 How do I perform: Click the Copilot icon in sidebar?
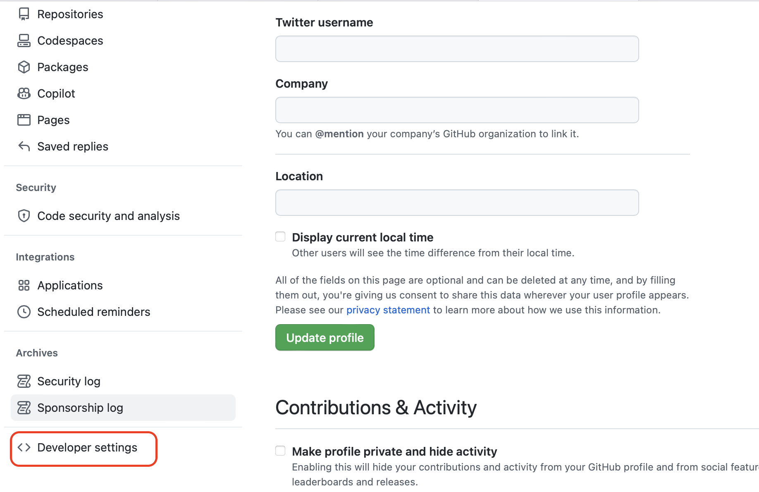[x=24, y=93]
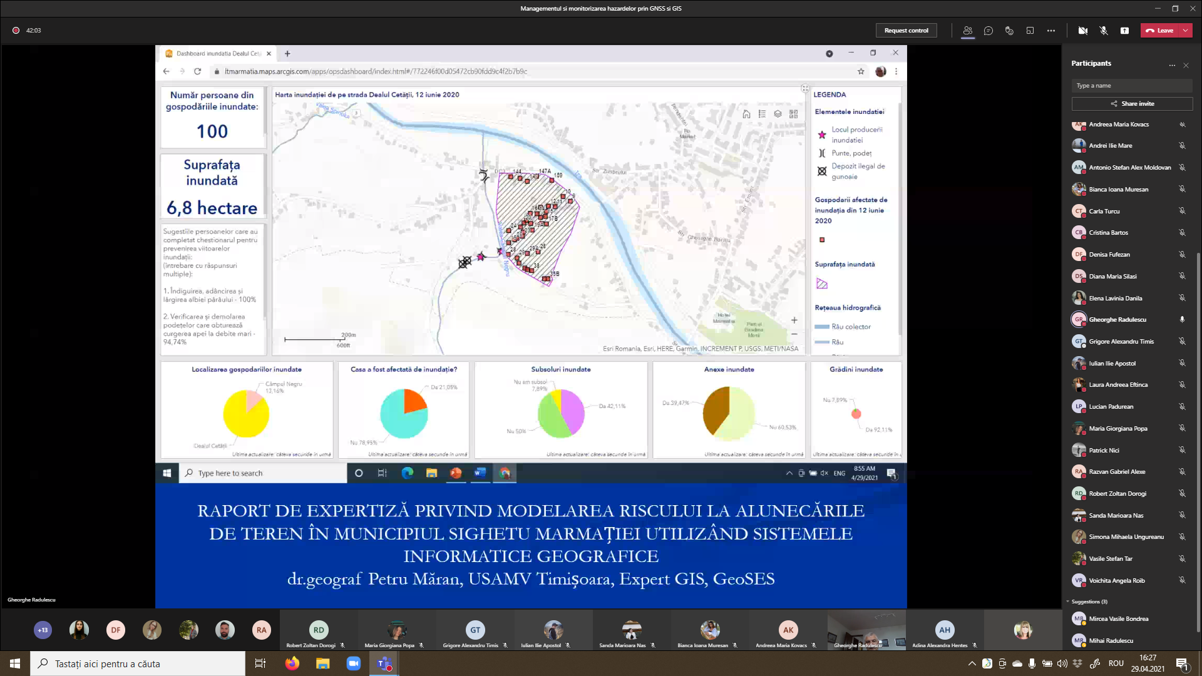Screen dimensions: 1202x676
Task: Open More actions ellipsis in meeting toolbar
Action: [1051, 31]
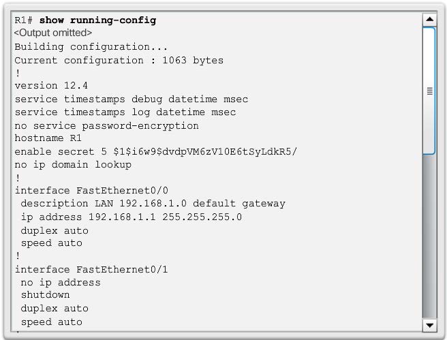Click the "Current configuration : 1063 bytes" line

tap(119, 60)
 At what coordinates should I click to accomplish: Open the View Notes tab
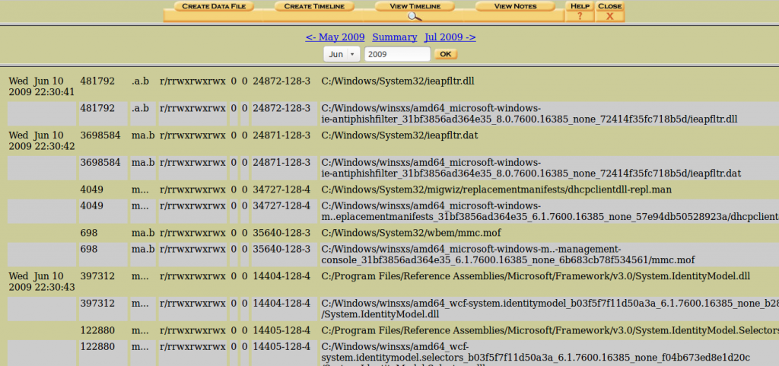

------------------------------

**PROBLEM TO SOLVE**
How many lines in the listing above contain the word "Open"? Reply with the number alone.

**SOLVED PROBLEM**
2